Valley Girl uses a wrap-around structure that appears to have been weirdly inspired by The Princess Bride. A mother (played by an uncredited Alicia Silverstone) tells her adult daughter (Camilla Morrone) a story from long ago and not-so-far-away. The girl is initially uninterested but, after a while, she gets into it and can’t help but offer commentary. Fortunately, she’s unconcerned about whether it’s a “kissing story,” because (of course) that’s what it is.
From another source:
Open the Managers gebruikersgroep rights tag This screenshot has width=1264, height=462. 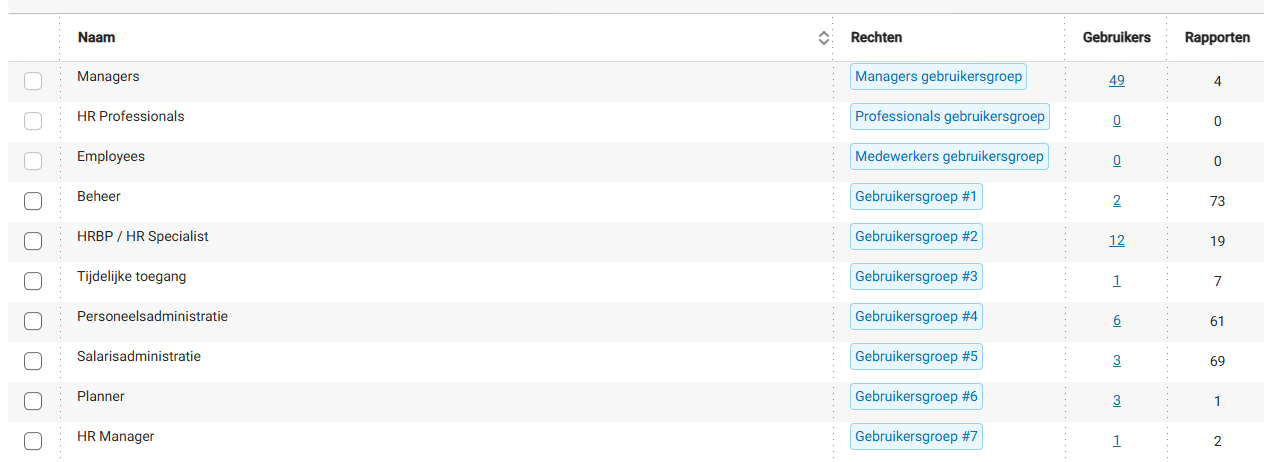point(938,76)
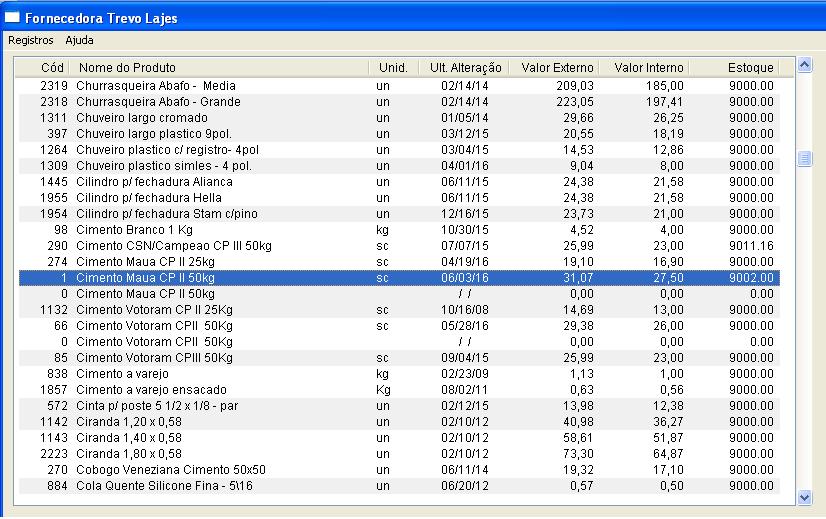
Task: Click the Valor Interno column header
Action: click(647, 67)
Jessica Rothe (Happy Death Day and its sequel) plays high school senior Julie Richman, the 18-year old version of Silverstone’s character. (We deduce the date because Return of the Jedi has recently been released.) With college looming, she’s experiencing an existential crisis. She’s not happy with her life or her picture-perfect boyfriend, budding tennis star Mickey (Logan Paul). Deciding that she needs a change, she dumps Mickey and starts hanging out with soulful Randy (Josh Whitehouse), who sees her on the beach and pursues her to a party. When her friends discover that she has exchanged Mickey for a wrong-side-of-the-tracks punk rocker, they are horrified. Her mother (Judy Greer) is equally displeased. Meanwhile, Randy’s friends see Julie is pampered and prissy. As the two mismatched lovers fight through the culture clash between the Valley and Hollywood, they find enough time to do a lot of singing and dancing.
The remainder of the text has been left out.